A second and indeed probable contributing factor to the problem was the failure of Mr and Mrs Paull fully to understand and manage their own business. Thus, Mr Paull chose not take a managerial role in the office of Kaydon but to work as a mobile serviceman, seeking to attract business in the field. As Mr Paull said in his evidence:-
"I'm a person who operates with his hands not a bloody pencil pusher."
And in answer to questions concerning the disposition of the proceeds from the sales of stock after the termination of the franchise, Mr Paull gave this evidence:-
"The proceeds of sale were paid to the company, were they?---Whether they were or - I don't believe we collected them all, I have no idea. I don't really understand all this type of garbage. Do you read this as garbage?---Well, I don't know much about it, I'm a service technician, not an accountant."
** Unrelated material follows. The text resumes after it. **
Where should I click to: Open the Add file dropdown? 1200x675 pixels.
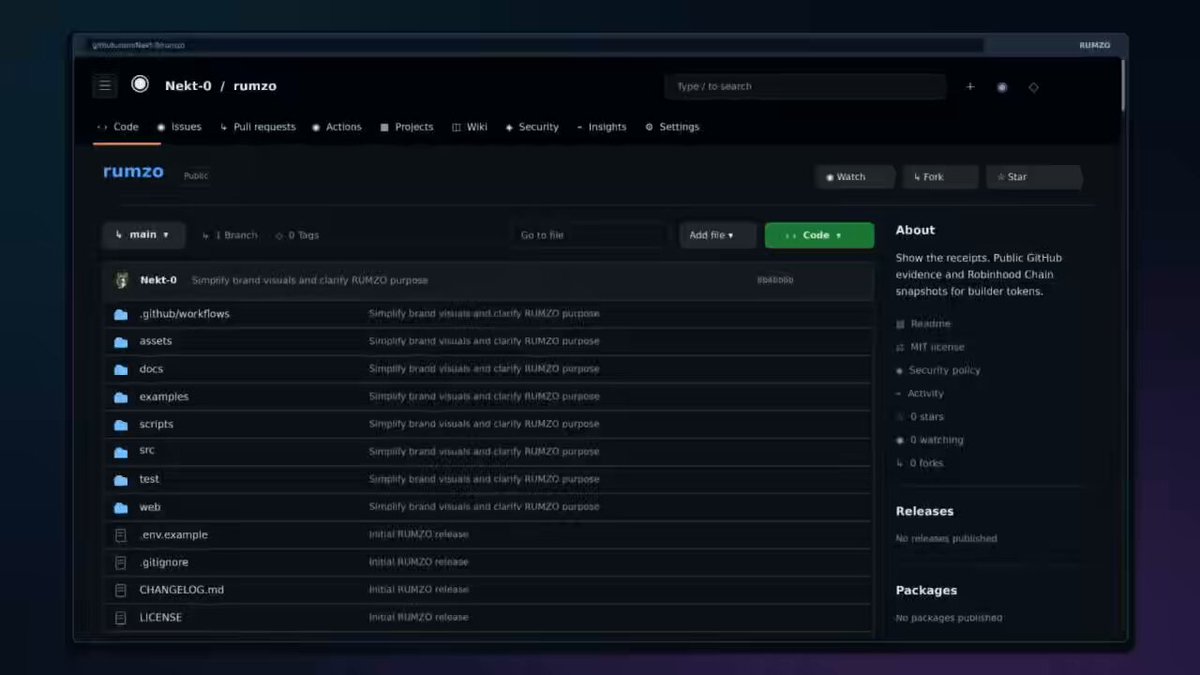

Whilst I would not criticise Mr Paull for spending his time in the field, if that is what he thought it best to do, I think it is likely that his lack of a complete grasp of the financial aspects of the business and his failure to deal personally with stock and like problems which appear to have arisen, and indeed inevitably arose in the operation of the business, may have magnified such difficulties as arose.
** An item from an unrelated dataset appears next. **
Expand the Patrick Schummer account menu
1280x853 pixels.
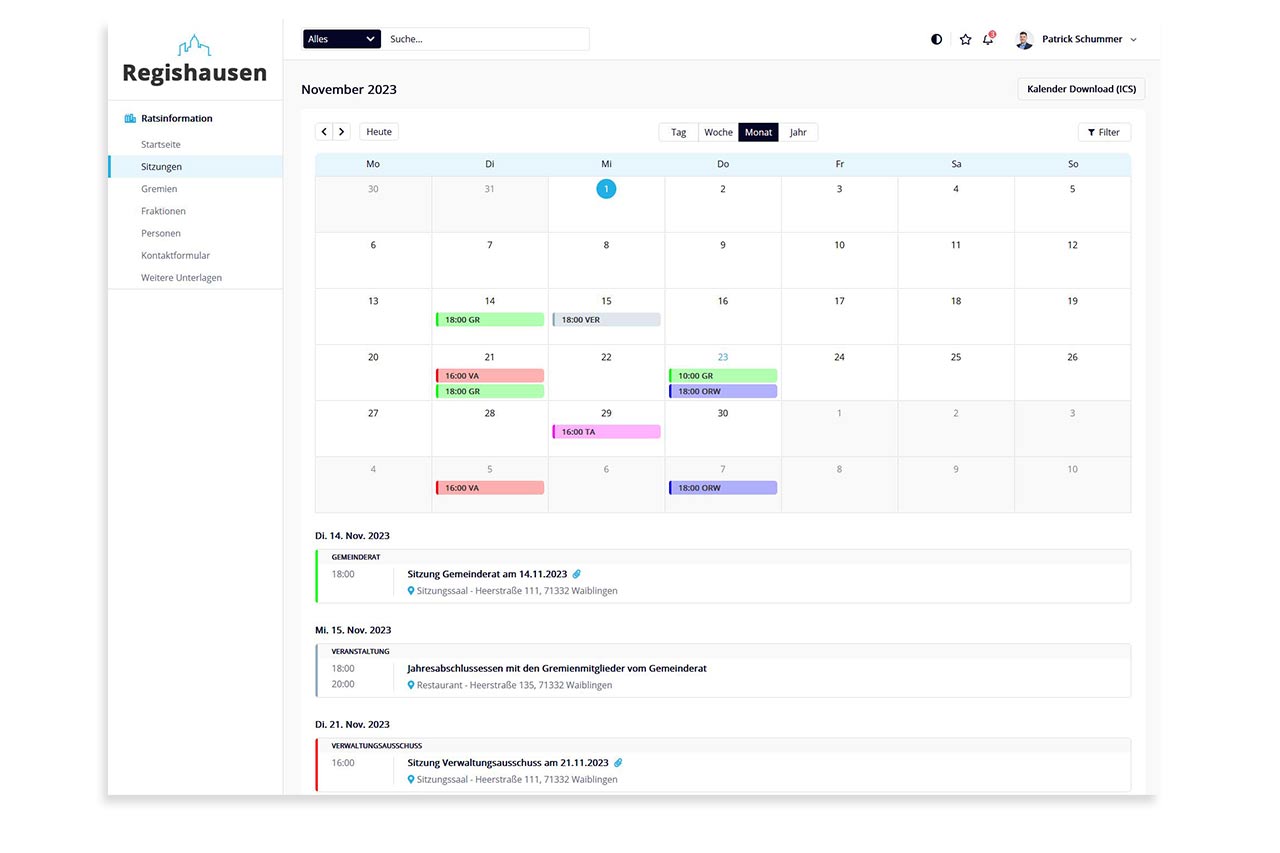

Similarly, although Mrs Paull has an excellent presence and is obviously an intelligent and capable person with a knowledge of office administration and office systems, she seems to have a rather naive understanding of business.
Mrs Paull was inclined to dramatic actions and responses when a more competent manager may have dealt with the problems in a practical, straightforward way. An attitude of Mrs Paull to Pirtek was that there was some business information known to Pirtek which would overcome Kaydon's problems but which the officers of Pirtek did not communicate. An example appears in the following questions which Mrs Paull put to Mr Davey:-
"So, you're saying you realise that the problem was the sales and the overheads and the debt that the Fremantle franchise is in now?---That appears to be the case, yes.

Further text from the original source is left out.